4 - Honore ton père et ta mère :

 

" Lorsqu'on lit ce précepte du Décalogue : Ton père et ta mère tu honoreras, l'homme, dans le monde, par le Père et la Mère entend le Père et la Mère sur la terre, comme aussi tous ceux qui sont ou qui peuvent être à la place du père et de la mère; et par honorer il entend les avoir en honneur; mais l'Ange du Royaume spirituel par le Père entend le Divin Bien et par la Mère le Divin Vrai, et par honorer il entend aimer; et l'Ange du Royaume céleste par le Père entend le Seigneur et par la Mère le Ciel et l'Église, et par honorer il entend faire. L'honneur signifie le bien de l'amour, et la prolongation des jours qui est promise signifie la félicité de la vie éternelle. D'après cela, il est maintenant évident que le troisième Précepte et le quatrième enveloppent des arcanes sur le Seigneur ; à savoir, la reconnaissance et la confession du Divin du Seigneur, et le culte du Seigneur d'après le bien de l'amour. " 

 

" Quant à la loi qui ordonne des offrandes au Temple en remplacement de la loi mosaïque sur les devoirs des enfants envers leurs parents, il en fut de celle-là comme de beaucoup d'autres. Au début, elle paraissait fort bonne et juste et n'avait trait qu'aux seuls enfants dont les parents — comme c'est souvent le cas — étaient de véritables rebuts de l'humanité. Curieusement, ceux-ci avaient souvent des enfants bons et honnêtes qui, dans leur piété, reconnaissaient et comprenaient fort bien la malignité foncière de leurs vrais parents. Les choses que ces mauvais parents exigeaient d'eux leur faisaient dresser les cheveux sur la tête ; pourtant, selon la loi mosaïque mal comprise, il fallait honorer ses parents avant tout par l'obéissance ! C'est pour cette raison qu'à une époque où le Temple était encore bon, certains de ces enfants malheureux, pour savoir ce qu’ils devaient faire, s'adressèrent au Temple en ces termes : "Il est vrai que Moïse, inspiré par Dieu, a ordonné qu'on obéisse à ses parents et qu'on les respecte et les honore de cette manière sa vie durant, afin de vivre longtemps et d'être heureux sur terre ; mais Moïse a aussi commandé de ne pas tuer, ni voler, ni mentir, de ne pas s'adonner à la luxure avec des jeunes filles, et encore moins de convoiter la femme de son prochain. Mais nos méchants parents nous commandent de faire tout cela ! Que pouvons nous faire pour ne pas pécher contre les commandements de Moïse ?" C'est alors que le grand prêtre, certes traversé par l'Esprit divin, leur dit : "Tenez-vous à l'écart de tels parents, faites une offrande en lieu et place de cette mauvaise obéissance, et priez Dieu, et cela vaudra mieux pour vous, et aussi, par la grâce d'en haut, pour vos parents indignes !" 
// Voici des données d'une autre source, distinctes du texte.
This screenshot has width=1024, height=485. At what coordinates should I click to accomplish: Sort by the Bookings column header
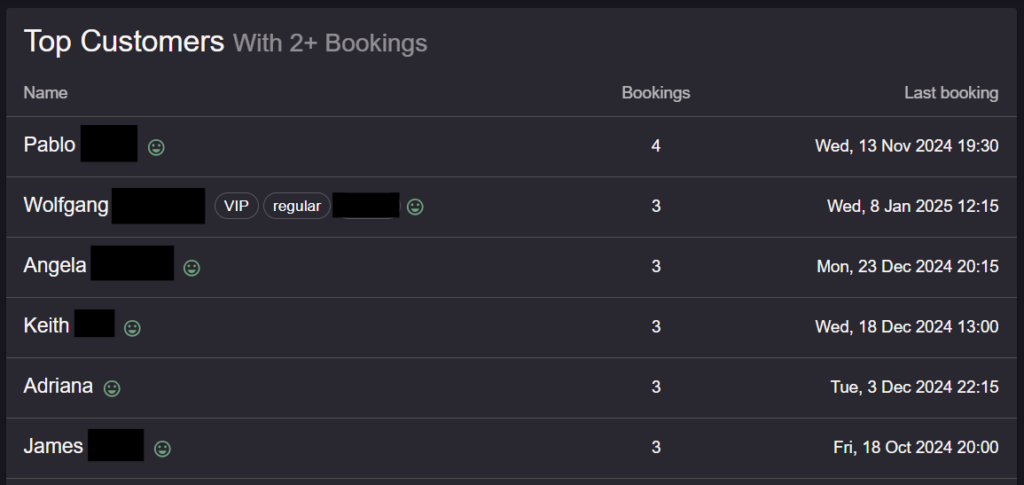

C'est ainsi que de tels enfants purent alors quitter leurs mauvais parents, apporter une offrande au Temple pour eux-mêmes et pour leurs mauvais parents et chercher ensuite à s'employer chez de bonnes gens afin d'y mener une vie qui plût à Dieu. Jusque-là et dans cette mesure, cette loi était d'origine parfaitement divine. Mais avec le temps, les méchants loups qui, déguisés en agneaux, avaient pris place dans les chaires de Moïse et d'Aaron, généralisèrent cette loi, et les enfants indignes de fort bons et honnêtes parents purent eux aussi racheter par des offrandes l'obéissance qu'ils devaient à leurs parents, afin de pouvoir ensuite pécher en toute liberté et sans scrupule ! Le double commandement divin était donc par là doublement enfreint, et remplacé par une règle purement infernale et humaine, qui ne pouvait bien sûr être aux yeux de Dieu que la pire abomination, parce qu'absolument contraire à Son ordonnance ; car tout homme qui pense tant soit peu clairement doit bien voir au premier regard qu'une telle règle ne peut avoir qu'une origine purement infernale et satanique, et en aucun cas divine ! Du reste, tout cela prendra bientôt fin, et il n'y aura plus guère lieu de s'enflammer là contre. Par ailleurs, il est assurément tout à fait bon que le faible soit guidé par le fort ! Or, les parents sont toujours plus forts que leurs enfants, et il est donc tout à fait bon que les enfants se laissent guider par leurs parents ; mais quand le faible s'aperçoit que le fort veut le précipiter dans un abîme fatal, il fait très bien de s'arracher à son emprise et de se chercher un lieu sûr."